Counting Black --- 暴力做法

总时间限制:

1000ms

内存限制:

65536kB

描述

There is a board with 100 * 100 grids as shown below. The left-top gird is denoted as (1, 1) and the right-bottom grid is (100, 100).

We may apply three commands to the board:

1.	WHITE  x, y, L     // Paint a white square on the board, 
                           // the square is defined by left-top grid (x, y)
                           // and right-bottom grid (x+L-1, y+L-1)

2.	BLACK  x, y, L     // Paint a black square on the board, 
                           // the square is defined by left-top grid (x, y)
                           // and right-bottom grid (x+L-1, y+L-1)

3.	TEST     x, y, L    // Ask for the number of black grids 
                            // in the square (x, y)- (x+L-1, y+L-1) 

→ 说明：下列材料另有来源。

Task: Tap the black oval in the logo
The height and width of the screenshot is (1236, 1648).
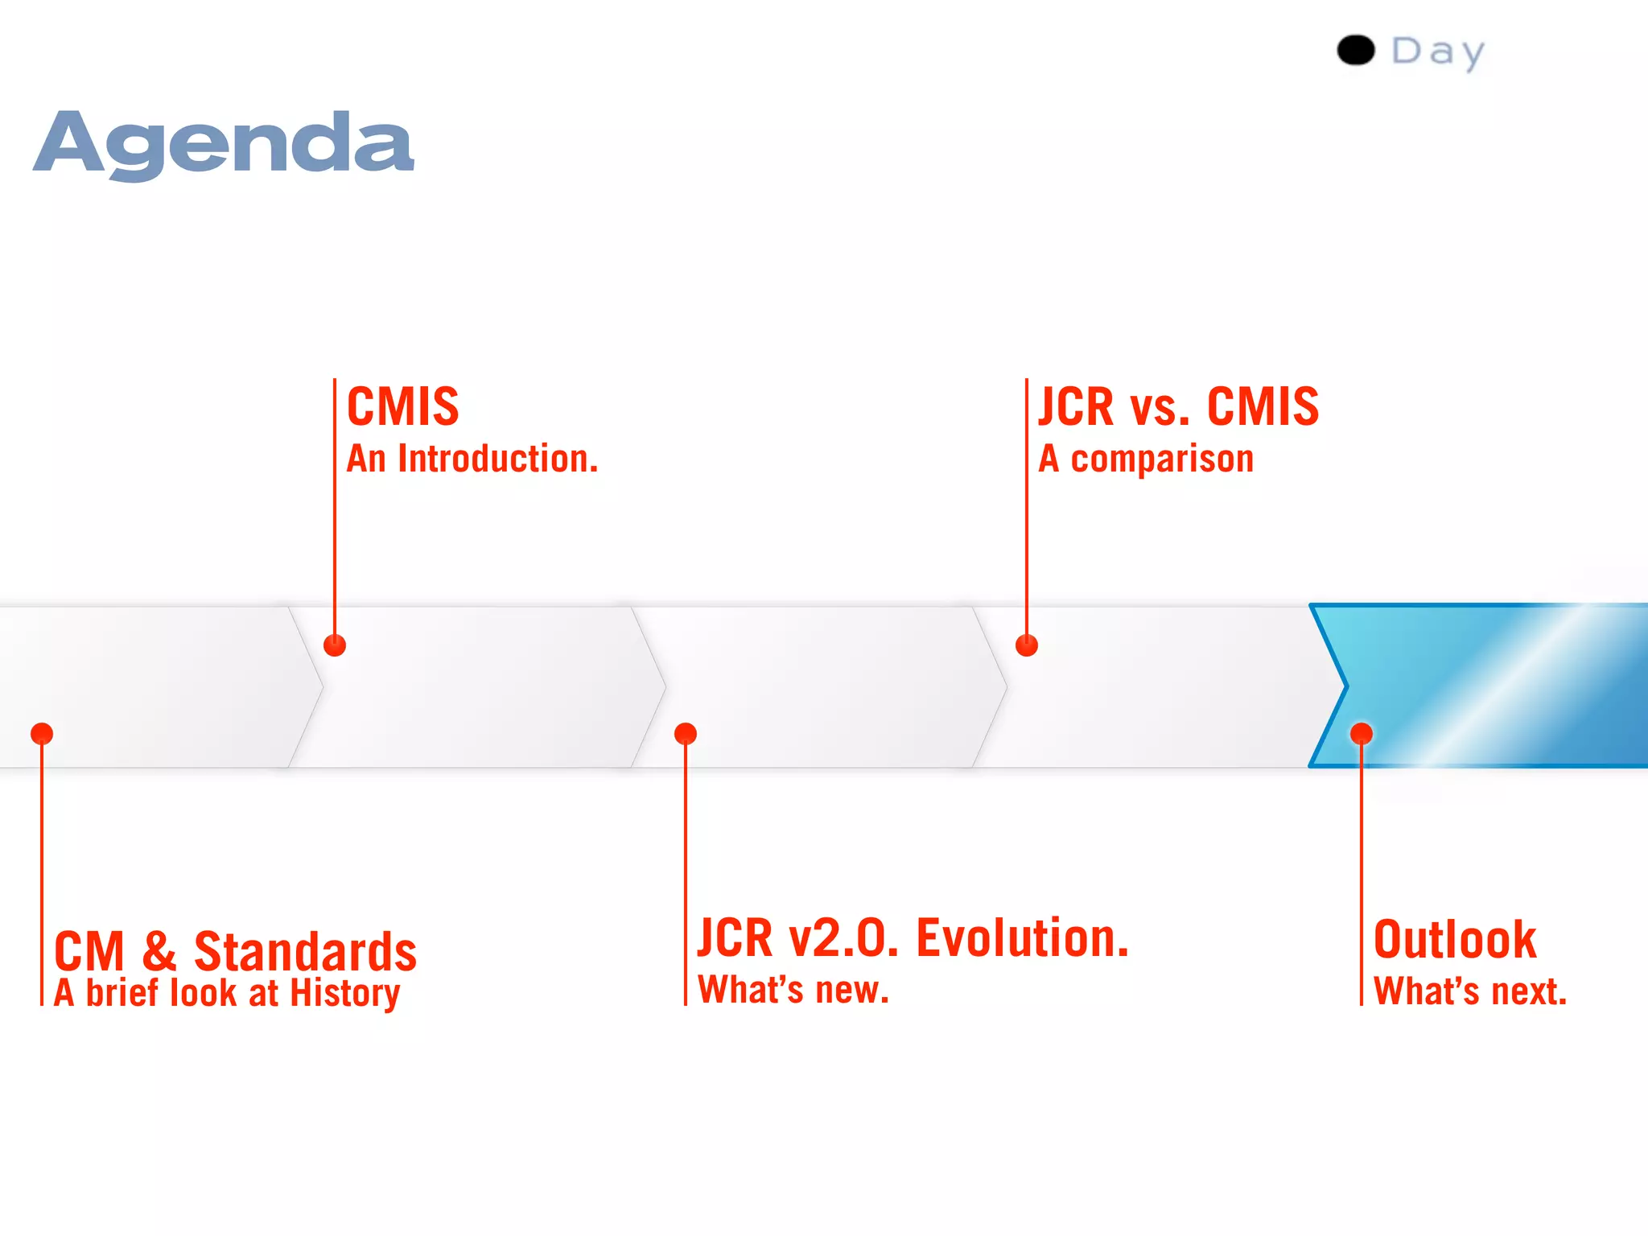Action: point(1355,51)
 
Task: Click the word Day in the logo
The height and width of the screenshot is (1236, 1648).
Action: point(1438,52)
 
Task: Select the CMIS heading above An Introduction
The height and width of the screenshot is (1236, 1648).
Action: point(402,406)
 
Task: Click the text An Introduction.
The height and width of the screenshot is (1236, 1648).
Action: point(472,459)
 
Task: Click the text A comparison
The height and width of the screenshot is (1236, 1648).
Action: point(1146,459)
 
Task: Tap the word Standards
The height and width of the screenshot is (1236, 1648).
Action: point(305,952)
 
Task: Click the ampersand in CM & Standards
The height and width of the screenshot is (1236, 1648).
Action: point(159,952)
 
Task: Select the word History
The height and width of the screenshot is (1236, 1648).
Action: point(344,994)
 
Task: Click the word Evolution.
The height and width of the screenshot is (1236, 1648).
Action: point(1023,938)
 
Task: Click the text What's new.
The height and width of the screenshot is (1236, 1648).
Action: point(793,990)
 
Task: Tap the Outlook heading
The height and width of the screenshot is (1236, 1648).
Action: point(1455,940)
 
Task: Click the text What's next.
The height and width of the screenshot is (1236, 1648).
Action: point(1470,991)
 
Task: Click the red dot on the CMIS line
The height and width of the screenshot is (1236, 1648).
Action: point(335,645)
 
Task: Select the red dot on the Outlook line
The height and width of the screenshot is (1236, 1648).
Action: point(1362,734)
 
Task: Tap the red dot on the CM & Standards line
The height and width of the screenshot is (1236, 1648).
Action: point(42,734)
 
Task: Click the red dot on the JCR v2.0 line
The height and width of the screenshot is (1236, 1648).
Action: point(686,734)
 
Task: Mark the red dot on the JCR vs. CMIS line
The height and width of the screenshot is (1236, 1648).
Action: point(1027,645)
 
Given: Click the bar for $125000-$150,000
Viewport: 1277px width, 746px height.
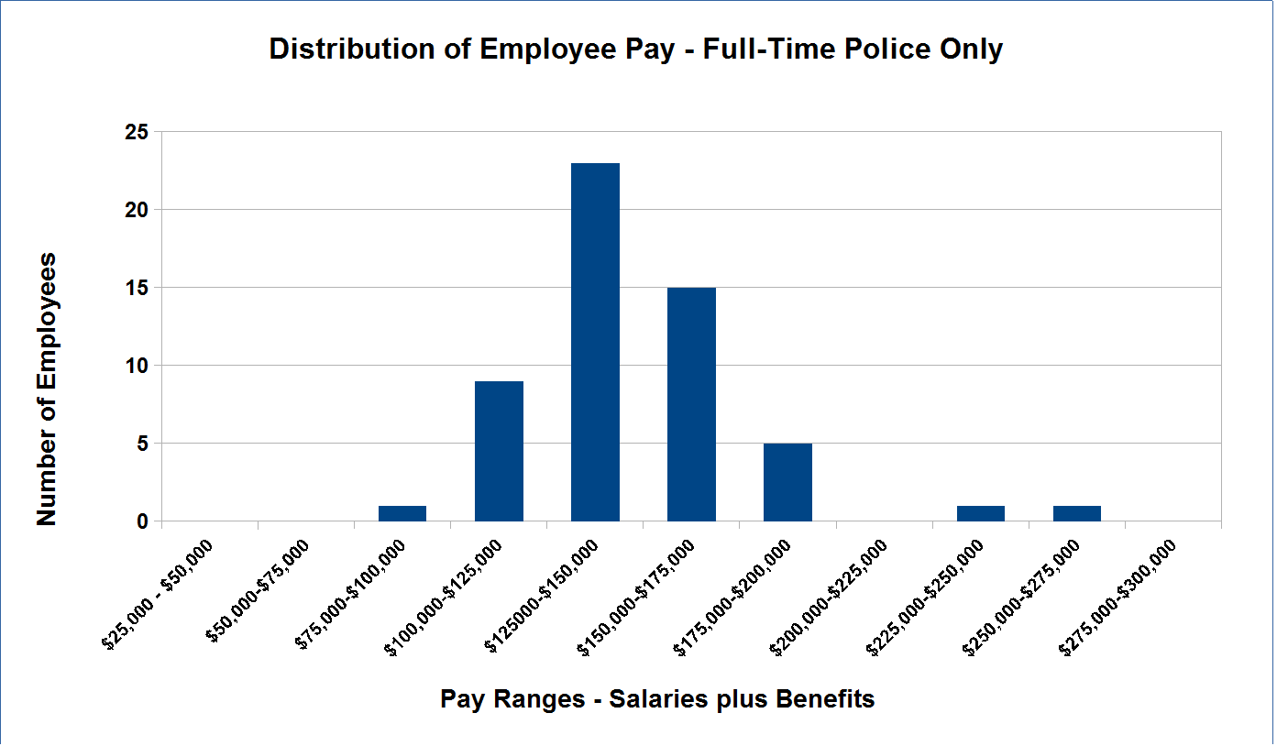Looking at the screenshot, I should tap(595, 342).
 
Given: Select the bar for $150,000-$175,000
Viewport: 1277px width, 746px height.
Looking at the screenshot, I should tap(691, 404).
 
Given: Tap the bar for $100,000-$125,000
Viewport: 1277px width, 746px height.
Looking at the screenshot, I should tap(499, 451).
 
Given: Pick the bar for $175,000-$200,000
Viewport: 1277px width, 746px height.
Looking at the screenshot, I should tap(787, 482).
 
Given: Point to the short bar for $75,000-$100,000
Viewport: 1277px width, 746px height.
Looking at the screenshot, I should tap(402, 513).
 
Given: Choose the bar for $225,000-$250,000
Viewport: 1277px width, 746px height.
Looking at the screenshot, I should tap(980, 513).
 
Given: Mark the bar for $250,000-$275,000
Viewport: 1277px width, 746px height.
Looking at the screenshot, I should tap(1076, 513).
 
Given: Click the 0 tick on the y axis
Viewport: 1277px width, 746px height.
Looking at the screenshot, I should tap(142, 522).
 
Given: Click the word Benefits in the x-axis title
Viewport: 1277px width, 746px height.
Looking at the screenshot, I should tap(825, 700).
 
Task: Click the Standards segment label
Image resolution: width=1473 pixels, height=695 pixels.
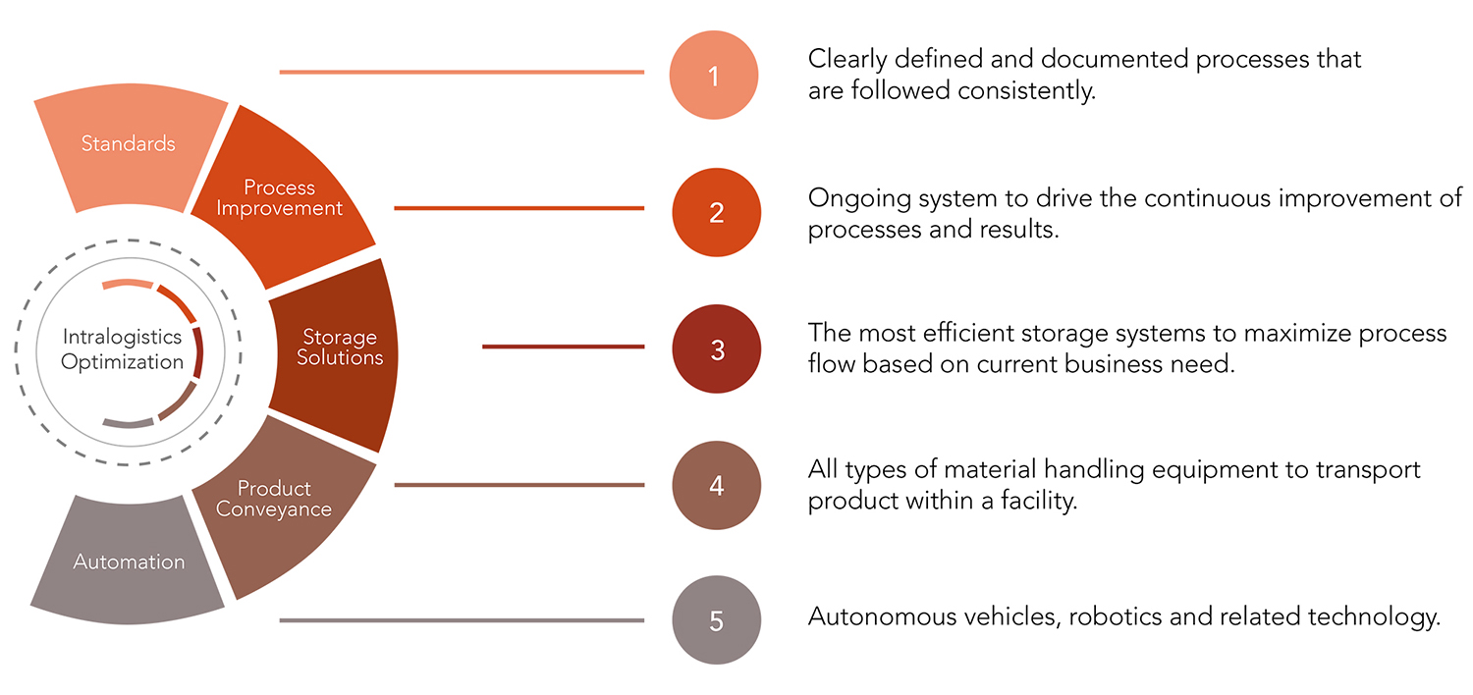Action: [x=128, y=143]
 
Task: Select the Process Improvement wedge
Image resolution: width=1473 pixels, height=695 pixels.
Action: [x=280, y=197]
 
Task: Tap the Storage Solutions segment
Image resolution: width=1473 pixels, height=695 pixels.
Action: [x=340, y=348]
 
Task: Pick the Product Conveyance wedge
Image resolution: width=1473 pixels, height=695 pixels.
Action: [x=274, y=499]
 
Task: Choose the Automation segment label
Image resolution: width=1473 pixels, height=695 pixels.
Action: [x=129, y=561]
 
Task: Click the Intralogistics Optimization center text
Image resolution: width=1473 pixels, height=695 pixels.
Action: [x=122, y=349]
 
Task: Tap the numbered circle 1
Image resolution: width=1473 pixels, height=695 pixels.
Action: [x=714, y=76]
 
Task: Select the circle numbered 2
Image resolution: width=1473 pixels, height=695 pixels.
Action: [x=716, y=212]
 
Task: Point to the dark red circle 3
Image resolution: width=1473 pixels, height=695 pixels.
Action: [x=717, y=349]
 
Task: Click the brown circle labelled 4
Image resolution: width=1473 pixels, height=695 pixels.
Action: [x=716, y=485]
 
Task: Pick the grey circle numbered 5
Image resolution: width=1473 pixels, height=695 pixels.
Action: [x=716, y=620]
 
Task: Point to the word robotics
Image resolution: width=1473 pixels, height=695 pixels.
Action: [x=1112, y=617]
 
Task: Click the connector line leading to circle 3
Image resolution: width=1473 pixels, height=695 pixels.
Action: [x=563, y=347]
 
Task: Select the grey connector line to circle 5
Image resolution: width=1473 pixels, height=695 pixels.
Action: [x=462, y=620]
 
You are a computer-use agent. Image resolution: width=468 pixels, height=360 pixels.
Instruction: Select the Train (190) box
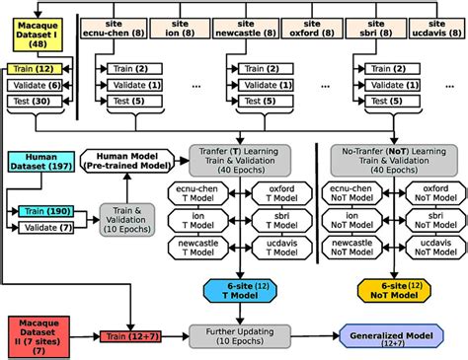tap(51, 211)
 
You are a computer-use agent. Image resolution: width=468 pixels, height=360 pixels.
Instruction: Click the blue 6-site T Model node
tap(230, 290)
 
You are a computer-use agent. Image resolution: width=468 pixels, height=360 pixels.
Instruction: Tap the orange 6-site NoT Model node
tap(392, 290)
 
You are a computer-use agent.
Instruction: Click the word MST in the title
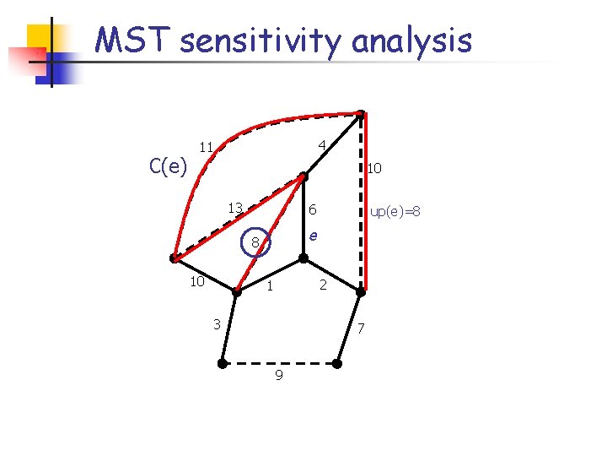127,40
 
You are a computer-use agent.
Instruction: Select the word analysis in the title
411,40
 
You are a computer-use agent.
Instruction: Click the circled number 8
255,244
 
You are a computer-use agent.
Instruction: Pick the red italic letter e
313,236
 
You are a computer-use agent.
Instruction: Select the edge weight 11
206,146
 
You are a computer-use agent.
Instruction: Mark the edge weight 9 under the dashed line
278,375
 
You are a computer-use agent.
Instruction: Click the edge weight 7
360,328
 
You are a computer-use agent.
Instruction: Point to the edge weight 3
217,323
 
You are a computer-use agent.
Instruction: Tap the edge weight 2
322,286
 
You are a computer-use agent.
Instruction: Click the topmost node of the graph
360,114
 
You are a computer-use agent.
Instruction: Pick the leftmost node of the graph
173,258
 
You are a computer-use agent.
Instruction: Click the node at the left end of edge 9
222,364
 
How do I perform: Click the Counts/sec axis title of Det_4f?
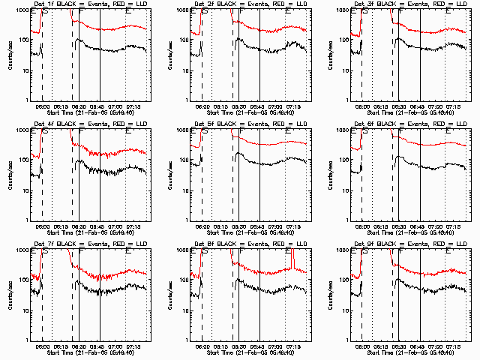click(10, 175)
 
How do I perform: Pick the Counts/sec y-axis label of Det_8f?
click(170, 295)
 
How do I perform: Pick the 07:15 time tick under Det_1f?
click(136, 106)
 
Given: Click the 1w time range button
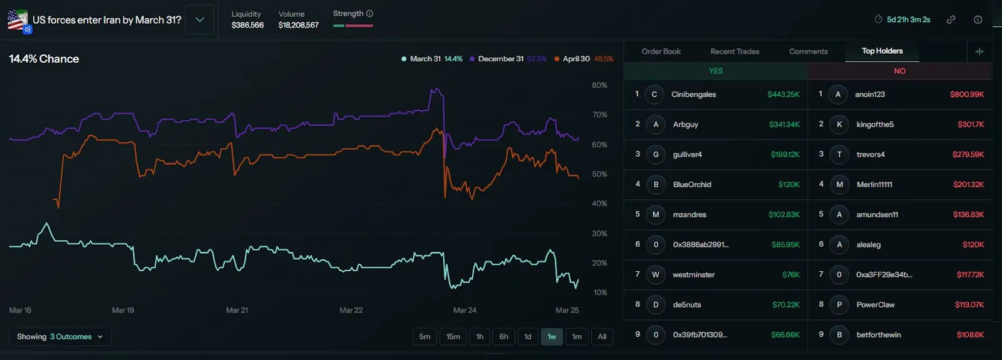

In the beginning, all the grids on the board are white. We apply a series of commands to the board. Your task is to write a program to give the numbers of black grids within a required region when a TEST command is applied.

输入

The first line of the input is an integer t (1 <= t <= 100), representing the number of commands. In each of the following lines, there is a command. Assume all the commands are legal which means that they won't try to paint/test the grids outside the board.

输出

For each TEST command, print a line with the number of black grids in the required region.

样例输入

5
BLACK 1 1 2
BLACK 2 2 2
TEST 1 1 3
WHITE 2 1 1
TEST 1 1 3

样例输出

7
6

来源

POJ Monthly--2004.05.15 Liu Rujia@POJ

解题分析：

对于一个100*100棋盘，进行下列三种操作
BLACK x y l  将(x,y)为左上角，边长为l的正方形涂黑
WHITE x y l  将(x,y)为左上角，边长为l的正方形涂白
TEST x y l 问(x,y)为左上角，边长为l的正方形有多少个黑色格子
【输入】
第一行一个数字t，表示操作次数
接下来每行一个命令
【输出】
每行回答一次TEST询问

对于这样的题目，很对大牛都选择了树状数组这种高级数据结构，我在这选择暴力做法。

每次读入选择利用字符读入，并且根据这三个单词的首字母不同，可以只判断首字母，然后进行相应的处理就可以。

//杨鑫
#include <iostream>
#include <cstdio>
#include <cstring> 
int a[105][105]; 
int main() 
{     
		int x,y,L,T;     
		char str[10];     
		scanf("%d",&T);     
		while(T--)     
		{        
				int s=0;        
				scanf("%s",str);        
				scanf("%d %d %d",&x,&y,&L);        
				if(str[0]=='W')          
				{                            
						for(int i=x;i<=x+L-1;i++)
						{					
								for(int j=y;j<=y+L-1;j++)                   
								{                       
										a[i][j]=0;                   
								}          
						}
				}        
				else if(str[0]=='B')          
				{                            
						for(int i=x;i<=x+L-1;i++)
						{					
								for(int j=y;j<=y+L-1;j++)                  
							   	{                       
										a[i][j]=1;                   
								}
						}						
				}        
				else          
				{                           
						for(int i=x;i<=x+L-1;i++)
						{					
								for(int j=y;j<=y+L-1;j++)                   
								{                       
										if(a[i][j]==1) 
												s=s+1;                   
								}
						}				
						printf("%d\n",s);          
				}                              
		}         
		return 0; 
}